Exercise description:
Update the records so that every instance of "screenshot" reads "screen capture", keep everything else unchanged, and leave the pictures out of your answer.

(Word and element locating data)
────
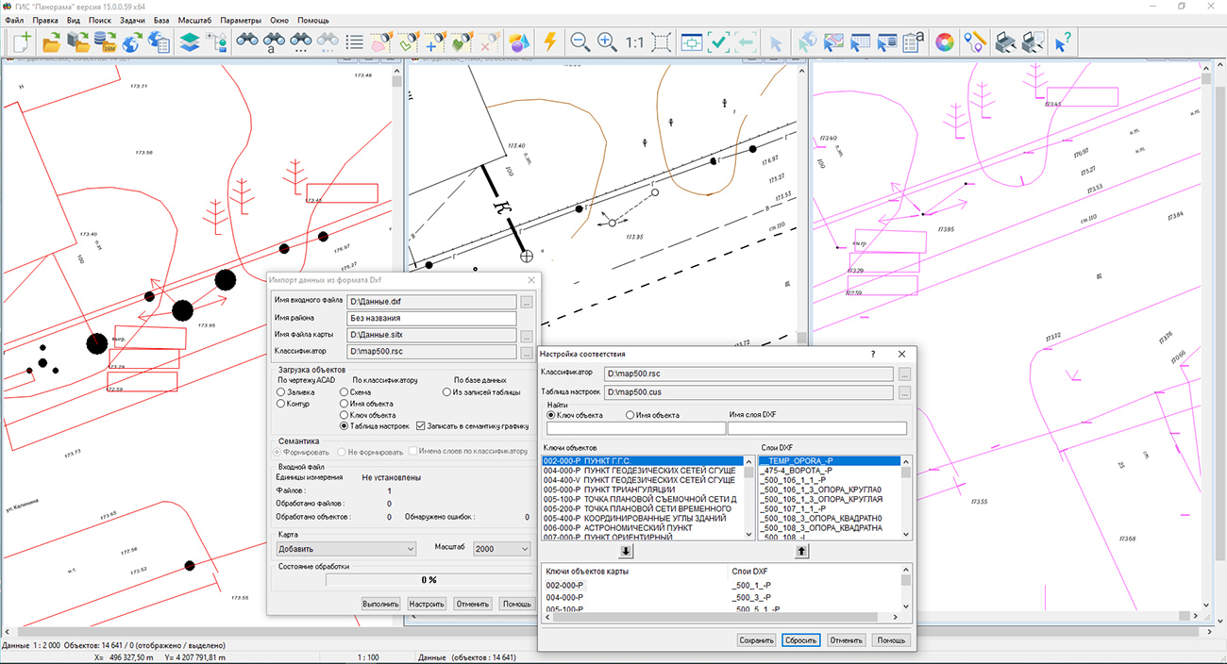
Task: Click the binoculars search icon
Action: [247, 42]
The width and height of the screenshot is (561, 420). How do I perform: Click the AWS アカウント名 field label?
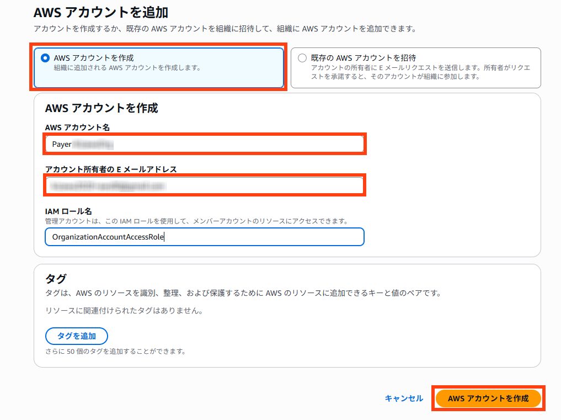click(x=77, y=127)
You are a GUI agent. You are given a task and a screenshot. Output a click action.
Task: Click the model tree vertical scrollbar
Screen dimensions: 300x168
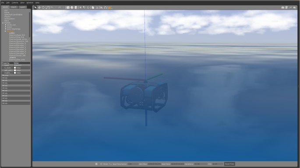pyautogui.click(x=30, y=25)
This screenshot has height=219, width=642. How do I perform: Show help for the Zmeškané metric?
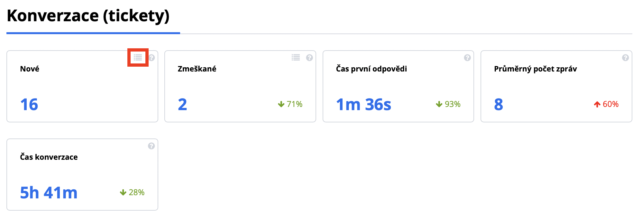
────
The reply:
Task: Click the binoculars search icon
Action: [247, 42]
The width and height of the screen capture is (561, 420). How do I perform: Click the AWS アカウント名 field label?
click(x=77, y=127)
You are a GUI agent. You are given a task and a screen capture. Output a click action.
Task: Click the model tree vertical scrollbar
Screen dimensions: 300x168
pyautogui.click(x=30, y=25)
This screen capture has height=219, width=642. How do I perform: Show help for the Zmeškané metric?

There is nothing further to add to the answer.